▸ Provided data
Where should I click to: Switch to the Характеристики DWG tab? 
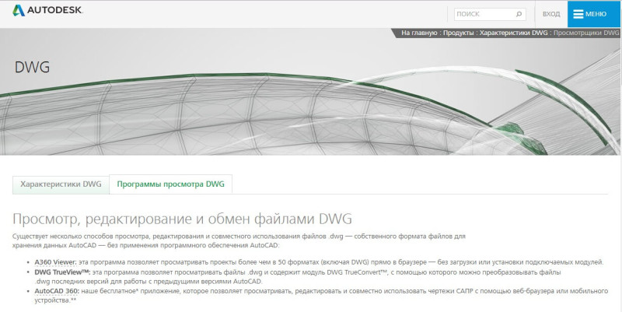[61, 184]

--

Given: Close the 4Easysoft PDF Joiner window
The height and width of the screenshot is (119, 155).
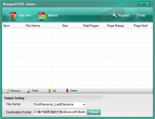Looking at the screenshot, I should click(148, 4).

▸ Goal of the exercise
Reproduce the entries, beginning at the line that contains "Given: Close the 4Easysoft PDF Joiner window" and stopping after the line that contains "Looking at the", with "window" changed to "dialog" and everything else kept as is. Leave the pictures out.

▸ Solution to this task
Given: Close the 4Easysoft PDF Joiner dialog
The height and width of the screenshot is (119, 155).
Looking at the screenshot, I should click(148, 4).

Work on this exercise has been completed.